The Unspoken Contract and Common Wisdom

“I’m Doing What I’m Supposed to Do. Why Isn’t It Working?”

Excerpt from Chapter 2

When you are trying to work with an abuser, everything is hard, hard work and you’re the only one who is truly doing the work. Everything you are saying seems to be falling on deaf ears. And you are working in opposite directions. You’re trying to be heard and have open communication and move forward, and he is trying to justify himself and placate you or something. But relationships shouldn’t be that hard. If a relationship is really hard to the point where it feels impossible, then something is wrong.


If you are in an emotionally abusive relationship, Sabrina’s frustration will sound familiar to you. Do you, like her, feel as if your efforts to improve your relationship are mostly one-sided? Are you often discouraged and frustrated when you try to communicate with your partner about the problems between you? Does it often seem like your partner is working against you rather than with you? There is a reason why emotionally abused people feel like they and their partners are “working in opposite directions.”  It’s because they are.


Most human relationships include unconscious and unspoken agreements. Unlike oral or written contracts, unspoken relationship contracts are made without either person being fully aware of what they are agreeing to. These contracts are influenced by four things:

  1. Common wisdom about what constitutes a good relationship
  2. The innate drive of humans to connect with a trusted other—to love and be loved
  3. Family of origin dynamics
  4. The daily interactions that shape a couple’s everyday life together.

People come together to form intimate partnerships believing they and their beloved share mutual understandings about what makes a healthy, loving relationship; they believe they have a shared relationship contract. However, most couples soon discover that they also have plenty of misunderstandings about what a partnership should be, and that is where the hard work of relationship begins. With healthy couples, the relationship contract is based on a mutual commitment to the well-being of each person and the relationship as a whole, so they have a basic foundation for working through their differences. In abusive relationships, there is no such mutual agreement, although one partner believes that there is.

While abused partners trust that the person they love is working with them toward mutual well-being and a healthy relationship, abusers are taking advantage of that trust to gain a position of power over them. This unspoken and unrecognized misalignment in the relationship contract sets up the essential, yet hidden power imbalance upon which the emotionally abusive relationship is based. It allows abusers to subtly maneuver for dominance and control while their partners believe they are both involved in the work of building a loving, mutually supportive and respectful relationship.

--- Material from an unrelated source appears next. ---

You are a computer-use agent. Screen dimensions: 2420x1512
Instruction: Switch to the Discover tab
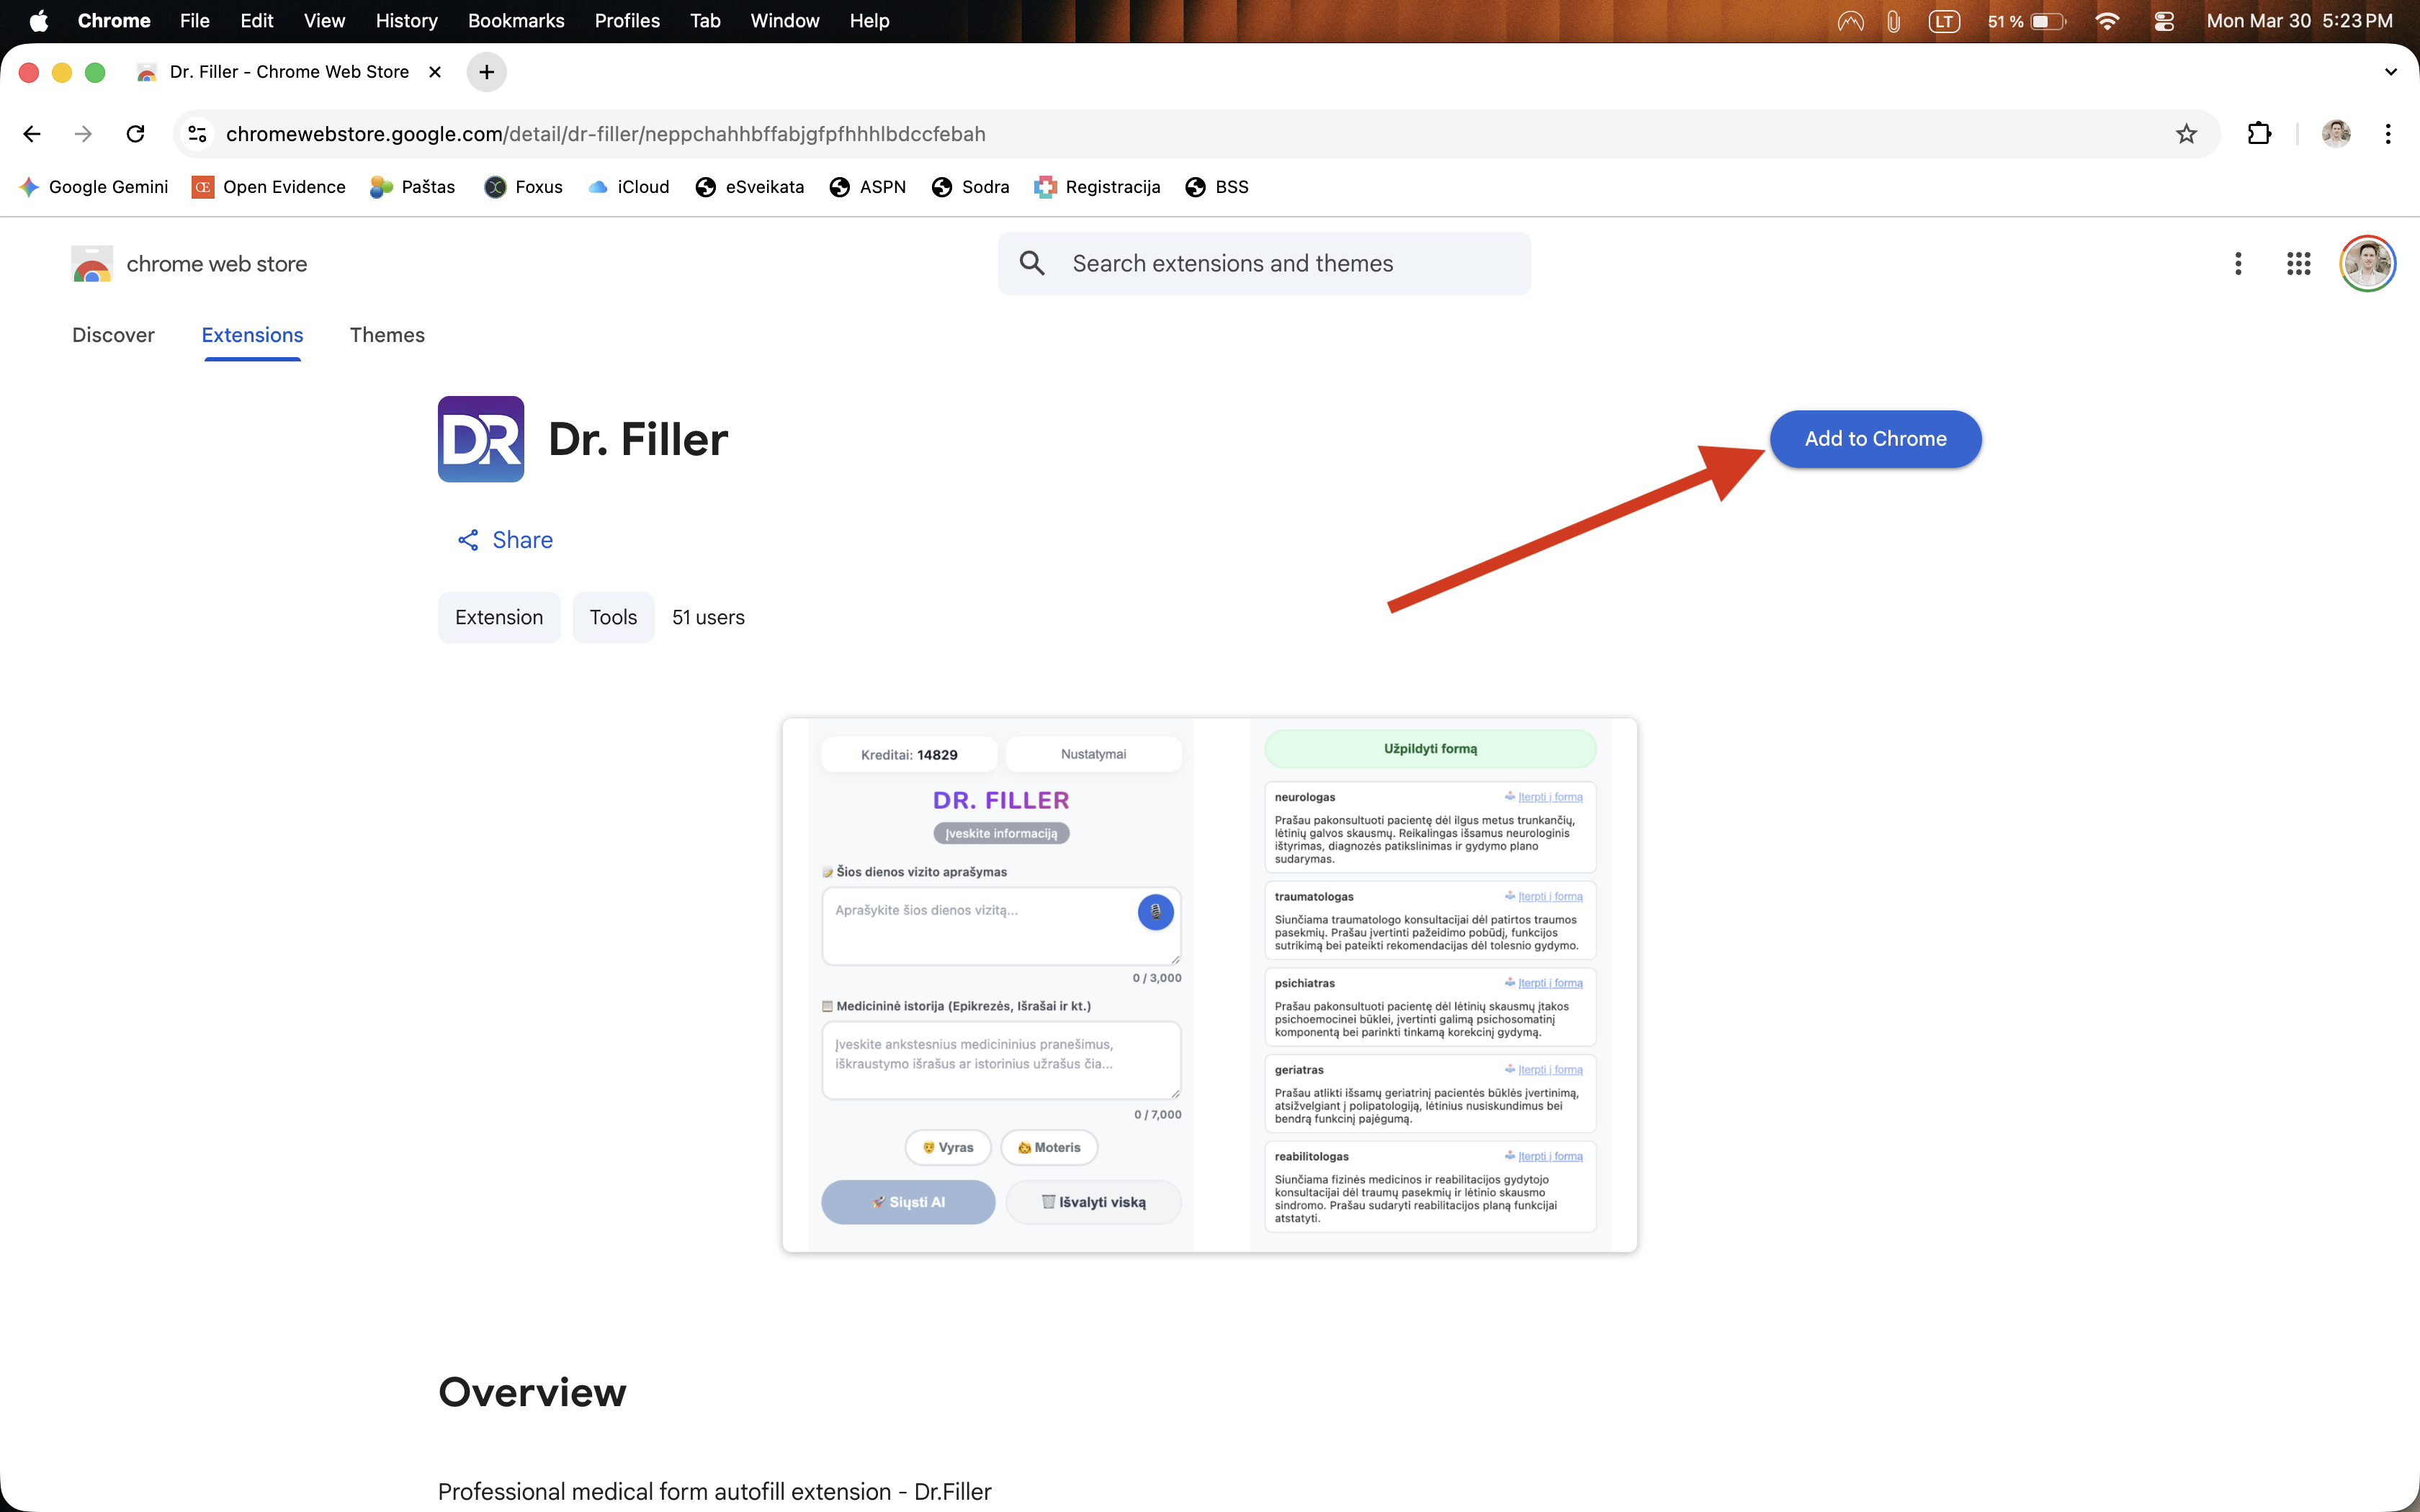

Early in a relationship, as couples profess their love and discuss their future together, they explicitly and implicitly promise such things as mutual commitment, support, and care for each other. In healthy relationships, the unspoken contract closely reflects the conscious, spoken agreements the couple makes. These agreements are generally influenced by common wisdom we receive from our elders, spiritual leaders, and mental health experts.

From the time we are teenagers and start thinking about choosing a life partner, we are told that strong relationships are the result of hard work and involve things like compassion, forgiveness, and compromise. We are advised to accept our partner’s faults and take responsibility for our own. Wise people tell us that it takes time to learn how to live together, to negotiate differences, and to communicate in the context of an intimate relationship.

Therefore, we are encouraged to stay committed and work through the hard times with the idea that we will be rewarded with a happier relationship in the end. Unfortunately, the very teachings that create a roadmap for a healthy relationship when both partners participate in them can actually put the abused partner at a severe disadvantage in an abusive situation. Let’s look at these principles and see how they are applied in both healthy and abusive relationship dynamics.